====== GIVEN DATA

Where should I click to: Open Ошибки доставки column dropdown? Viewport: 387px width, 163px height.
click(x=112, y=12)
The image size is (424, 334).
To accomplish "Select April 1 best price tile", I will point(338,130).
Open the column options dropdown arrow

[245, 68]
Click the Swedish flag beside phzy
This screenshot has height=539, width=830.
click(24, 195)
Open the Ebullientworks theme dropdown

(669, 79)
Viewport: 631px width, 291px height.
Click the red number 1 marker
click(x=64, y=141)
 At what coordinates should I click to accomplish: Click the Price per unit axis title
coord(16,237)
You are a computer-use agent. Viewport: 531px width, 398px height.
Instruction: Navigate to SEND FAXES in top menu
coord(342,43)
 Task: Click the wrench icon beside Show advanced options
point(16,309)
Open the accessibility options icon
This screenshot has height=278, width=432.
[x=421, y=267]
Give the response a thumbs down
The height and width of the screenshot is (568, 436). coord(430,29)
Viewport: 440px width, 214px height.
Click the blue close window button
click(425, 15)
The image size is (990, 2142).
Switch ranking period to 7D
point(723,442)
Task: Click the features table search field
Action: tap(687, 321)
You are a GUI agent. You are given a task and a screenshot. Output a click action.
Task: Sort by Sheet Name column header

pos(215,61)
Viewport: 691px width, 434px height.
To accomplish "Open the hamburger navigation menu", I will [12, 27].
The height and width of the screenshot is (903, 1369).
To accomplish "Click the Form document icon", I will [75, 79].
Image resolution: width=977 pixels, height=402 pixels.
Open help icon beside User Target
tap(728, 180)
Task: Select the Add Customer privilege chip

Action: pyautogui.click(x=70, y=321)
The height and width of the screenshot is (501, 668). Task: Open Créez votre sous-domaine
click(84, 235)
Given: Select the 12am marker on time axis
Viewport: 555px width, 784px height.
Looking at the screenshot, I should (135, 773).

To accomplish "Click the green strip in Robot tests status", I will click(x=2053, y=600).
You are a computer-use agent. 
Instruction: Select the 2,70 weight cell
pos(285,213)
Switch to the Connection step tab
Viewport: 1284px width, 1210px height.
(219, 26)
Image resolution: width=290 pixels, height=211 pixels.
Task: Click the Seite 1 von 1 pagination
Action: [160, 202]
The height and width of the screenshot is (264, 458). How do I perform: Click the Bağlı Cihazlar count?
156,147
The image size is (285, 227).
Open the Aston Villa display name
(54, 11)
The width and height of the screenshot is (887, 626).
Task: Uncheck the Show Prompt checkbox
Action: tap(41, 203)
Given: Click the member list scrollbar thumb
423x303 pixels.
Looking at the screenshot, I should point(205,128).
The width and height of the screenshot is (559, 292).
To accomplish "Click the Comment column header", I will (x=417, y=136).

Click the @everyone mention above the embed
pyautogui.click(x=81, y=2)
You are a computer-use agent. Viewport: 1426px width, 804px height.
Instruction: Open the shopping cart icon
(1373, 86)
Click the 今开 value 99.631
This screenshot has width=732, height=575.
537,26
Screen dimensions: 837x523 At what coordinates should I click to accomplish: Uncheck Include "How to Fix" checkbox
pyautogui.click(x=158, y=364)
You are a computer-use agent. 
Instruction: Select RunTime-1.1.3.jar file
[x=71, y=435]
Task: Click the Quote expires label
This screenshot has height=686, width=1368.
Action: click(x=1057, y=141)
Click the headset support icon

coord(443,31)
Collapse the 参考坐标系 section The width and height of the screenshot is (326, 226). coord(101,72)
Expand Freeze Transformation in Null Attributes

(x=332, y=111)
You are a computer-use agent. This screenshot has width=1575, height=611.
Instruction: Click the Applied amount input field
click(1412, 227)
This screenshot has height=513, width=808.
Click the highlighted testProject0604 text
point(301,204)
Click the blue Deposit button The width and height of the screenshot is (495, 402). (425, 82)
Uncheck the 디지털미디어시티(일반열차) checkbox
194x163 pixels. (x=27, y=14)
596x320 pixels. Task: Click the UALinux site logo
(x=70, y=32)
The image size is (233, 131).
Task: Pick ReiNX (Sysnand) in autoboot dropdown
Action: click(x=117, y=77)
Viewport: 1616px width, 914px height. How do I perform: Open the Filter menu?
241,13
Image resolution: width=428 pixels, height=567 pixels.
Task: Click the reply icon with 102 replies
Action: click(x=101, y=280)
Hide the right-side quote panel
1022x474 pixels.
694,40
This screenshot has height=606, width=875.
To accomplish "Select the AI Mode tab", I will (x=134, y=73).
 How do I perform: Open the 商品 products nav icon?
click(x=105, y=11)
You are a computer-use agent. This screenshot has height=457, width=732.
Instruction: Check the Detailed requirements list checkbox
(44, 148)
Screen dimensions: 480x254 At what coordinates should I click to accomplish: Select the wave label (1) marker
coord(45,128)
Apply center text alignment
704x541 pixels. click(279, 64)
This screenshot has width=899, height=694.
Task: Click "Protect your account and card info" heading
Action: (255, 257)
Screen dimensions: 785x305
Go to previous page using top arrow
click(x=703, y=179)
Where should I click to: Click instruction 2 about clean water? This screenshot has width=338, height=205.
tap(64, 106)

============

Only one stretch of the data above is needed. Restate it word for word, from the line containing "Click the 今开 value 99.631" through the line containing "has height=457, width=732.", both ends included.

* **REPLY TO THE EXERCISE**:
Click the 今开 value 99.631
This screenshot has width=732, height=575.
537,26
Screen dimensions: 837x523 At what coordinates should I click to accomplish: Uncheck Include "How to Fix" checkbox
pyautogui.click(x=158, y=364)
You are a computer-use agent. 
Instruction: Select RunTime-1.1.3.jar file
[x=71, y=435]
Task: Click the Quote expires label
This screenshot has height=686, width=1368.
Action: click(x=1057, y=141)
Click the headset support icon

coord(443,31)
Collapse the 参考坐标系 section The width and height of the screenshot is (326, 226). coord(101,72)
Expand Freeze Transformation in Null Attributes

(x=332, y=111)
You are a computer-use agent. This screenshot has width=1575, height=611.
Instruction: Click the Applied amount input field
click(1412, 227)
This screenshot has height=513, width=808.
Click the highlighted testProject0604 text
point(301,204)
Click the blue Deposit button The width and height of the screenshot is (495, 402). (425, 82)
Uncheck the 디지털미디어시티(일반열차) checkbox
194x163 pixels. (x=27, y=14)
596x320 pixels. Task: Click the UALinux site logo
(x=70, y=32)
The image size is (233, 131).
Task: Pick ReiNX (Sysnand) in autoboot dropdown
Action: click(x=117, y=77)
Viewport: 1616px width, 914px height. How do I perform: Open the Filter menu?
241,13
Image resolution: width=428 pixels, height=567 pixels.
Task: Click the reply icon with 102 replies
Action: click(x=101, y=280)
Hide the right-side quote panel
1022x474 pixels.
694,40
This screenshot has height=606, width=875.
To accomplish "Select the AI Mode tab", I will (x=134, y=73).
 How do I perform: Open the 商品 products nav icon?
click(x=105, y=11)
You are a computer-use agent. This screenshot has height=457, width=732.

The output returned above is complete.